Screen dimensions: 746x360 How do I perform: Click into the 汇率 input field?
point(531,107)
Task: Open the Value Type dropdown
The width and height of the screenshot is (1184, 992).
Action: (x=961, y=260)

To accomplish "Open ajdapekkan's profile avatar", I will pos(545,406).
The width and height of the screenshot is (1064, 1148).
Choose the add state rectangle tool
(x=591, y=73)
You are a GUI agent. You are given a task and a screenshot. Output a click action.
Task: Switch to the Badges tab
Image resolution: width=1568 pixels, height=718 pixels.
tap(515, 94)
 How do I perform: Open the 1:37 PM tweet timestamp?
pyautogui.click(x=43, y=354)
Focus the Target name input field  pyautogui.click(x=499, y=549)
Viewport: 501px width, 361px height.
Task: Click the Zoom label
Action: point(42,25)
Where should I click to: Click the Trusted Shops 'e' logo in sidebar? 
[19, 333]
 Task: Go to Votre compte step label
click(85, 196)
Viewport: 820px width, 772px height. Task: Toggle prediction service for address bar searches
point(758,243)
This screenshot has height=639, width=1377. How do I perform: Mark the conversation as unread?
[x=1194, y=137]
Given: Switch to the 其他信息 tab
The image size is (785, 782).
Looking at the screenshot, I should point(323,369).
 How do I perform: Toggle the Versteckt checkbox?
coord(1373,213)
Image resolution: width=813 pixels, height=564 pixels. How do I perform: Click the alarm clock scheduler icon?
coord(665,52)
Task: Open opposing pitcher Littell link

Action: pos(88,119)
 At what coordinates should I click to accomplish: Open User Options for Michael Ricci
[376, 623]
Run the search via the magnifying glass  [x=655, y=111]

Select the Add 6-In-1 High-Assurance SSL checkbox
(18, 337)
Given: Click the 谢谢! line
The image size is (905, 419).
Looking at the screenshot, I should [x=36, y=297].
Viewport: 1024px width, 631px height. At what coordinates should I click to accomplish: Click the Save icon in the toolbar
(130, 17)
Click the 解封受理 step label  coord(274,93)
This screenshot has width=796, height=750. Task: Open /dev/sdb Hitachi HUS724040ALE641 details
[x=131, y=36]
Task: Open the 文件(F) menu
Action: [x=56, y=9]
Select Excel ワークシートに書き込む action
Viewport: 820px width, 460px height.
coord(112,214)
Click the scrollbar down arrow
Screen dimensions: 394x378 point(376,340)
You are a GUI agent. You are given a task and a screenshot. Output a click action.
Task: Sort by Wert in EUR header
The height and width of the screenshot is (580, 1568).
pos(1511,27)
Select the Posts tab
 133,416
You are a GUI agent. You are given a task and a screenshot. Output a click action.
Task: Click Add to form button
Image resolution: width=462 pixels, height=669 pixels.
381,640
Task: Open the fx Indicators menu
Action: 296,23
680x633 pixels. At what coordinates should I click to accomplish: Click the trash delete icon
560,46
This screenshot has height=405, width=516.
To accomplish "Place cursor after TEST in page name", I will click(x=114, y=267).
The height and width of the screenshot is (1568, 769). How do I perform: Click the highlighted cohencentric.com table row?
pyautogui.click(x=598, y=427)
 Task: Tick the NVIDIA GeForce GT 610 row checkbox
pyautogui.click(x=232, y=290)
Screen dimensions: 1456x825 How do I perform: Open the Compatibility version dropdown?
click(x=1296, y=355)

——————

WHAT IS EXPECTED —
Print the records above in full, exactly.

TASK SOLUTION —
Screen dimensions: 746x360 How do I perform: Click into the 汇率 input field?
point(531,107)
Task: Open the Value Type dropdown
The width and height of the screenshot is (1184, 992).
Action: (x=961, y=260)

To accomplish "Open ajdapekkan's profile avatar", I will pos(545,406).
The width and height of the screenshot is (1064, 1148).
Choose the add state rectangle tool
(x=591, y=73)
You are a GUI agent. You are given a task and a screenshot. Output a click action.
Task: Switch to the Badges tab
Image resolution: width=1568 pixels, height=718 pixels.
tap(515, 94)
 How do I perform: Open the 1:37 PM tweet timestamp?
pyautogui.click(x=43, y=354)
Focus the Target name input field  pyautogui.click(x=499, y=549)
Viewport: 501px width, 361px height.
Task: Click the Zoom label
Action: point(42,25)
Where should I click to: Click the Trusted Shops 'e' logo in sidebar? 
[19, 333]
 Task: Go to Votre compte step label
click(85, 196)
Viewport: 820px width, 772px height. Task: Toggle prediction service for address bar searches
point(758,243)
This screenshot has height=639, width=1377. How do I perform: Mark the conversation as unread?
[x=1194, y=137]
Given: Switch to the 其他信息 tab
The image size is (785, 782).
Looking at the screenshot, I should point(323,369).
 How do I perform: Toggle the Versteckt checkbox?
coord(1373,213)
Image resolution: width=813 pixels, height=564 pixels. How do I perform: Click the alarm clock scheduler icon?
coord(665,52)
Task: Open opposing pitcher Littell link

Action: pos(88,119)
 At what coordinates should I click to accomplish: Open User Options for Michael Ricci
[376, 623]
Run the search via the magnifying glass  [x=655, y=111]

Select the Add 6-In-1 High-Assurance SSL checkbox
(18, 337)
Given: Click the 谢谢! line
The image size is (905, 419).
Looking at the screenshot, I should [x=36, y=297].
Viewport: 1024px width, 631px height. At what coordinates should I click to accomplish: Click the Save icon in the toolbar
(130, 17)
Click the 解封受理 step label  coord(274,93)
This screenshot has width=796, height=750. Task: Open /dev/sdb Hitachi HUS724040ALE641 details
[x=131, y=36]
Task: Open the 文件(F) menu
Action: [x=56, y=9]
Select Excel ワークシートに書き込む action
Viewport: 820px width, 460px height.
coord(112,214)
Click the scrollbar down arrow
Screen dimensions: 394x378 point(376,340)
You are a GUI agent. You are given a task and a screenshot. Output a click action.
Task: Sort by Wert in EUR header
The height and width of the screenshot is (580, 1568).
pos(1511,27)
Select the Posts tab
 133,416
You are a GUI agent. You are given a task and a screenshot. Output a click action.
Task: Click Add to form button
Image resolution: width=462 pixels, height=669 pixels.
381,640
Task: Open the fx Indicators menu
Action: 296,23
680x633 pixels. At what coordinates should I click to accomplish: Click the trash delete icon
560,46
This screenshot has height=405, width=516.
To accomplish "Place cursor after TEST in page name", I will click(x=114, y=267).
The height and width of the screenshot is (1568, 769). How do I perform: Click the highlighted cohencentric.com table row?
pyautogui.click(x=598, y=427)
 Task: Tick the NVIDIA GeForce GT 610 row checkbox
pyautogui.click(x=232, y=290)
Screen dimensions: 1456x825 How do I perform: Open the Compatibility version dropdown?
click(x=1296, y=355)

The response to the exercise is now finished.